* **YOUR TASK**:
Using the listing below, reproduce exactly the lines from the one with "631x515 pixels." through the last, with all pictures left out.

* **INPUT DATA**:
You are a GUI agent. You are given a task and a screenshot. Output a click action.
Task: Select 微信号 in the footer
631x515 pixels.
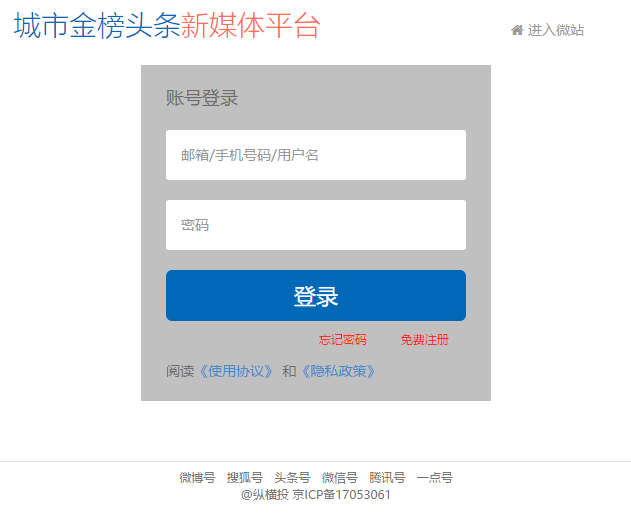pyautogui.click(x=340, y=478)
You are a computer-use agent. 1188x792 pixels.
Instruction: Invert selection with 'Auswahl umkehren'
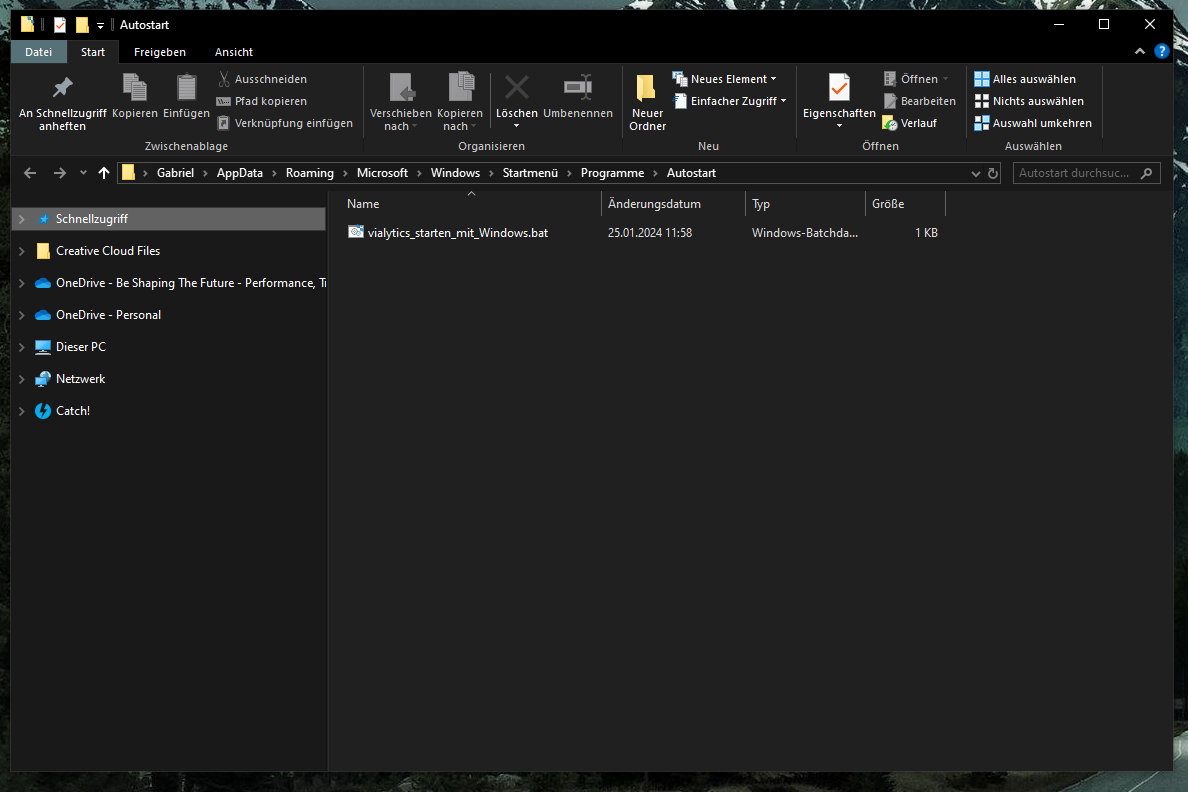click(1033, 122)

* **RESULT**:
631x515 pixels.
pyautogui.click(x=340, y=478)
You are a computer-use agent. 1188x792 pixels.
Instruction: Invert selection with 'Auswahl umkehren'
click(1033, 122)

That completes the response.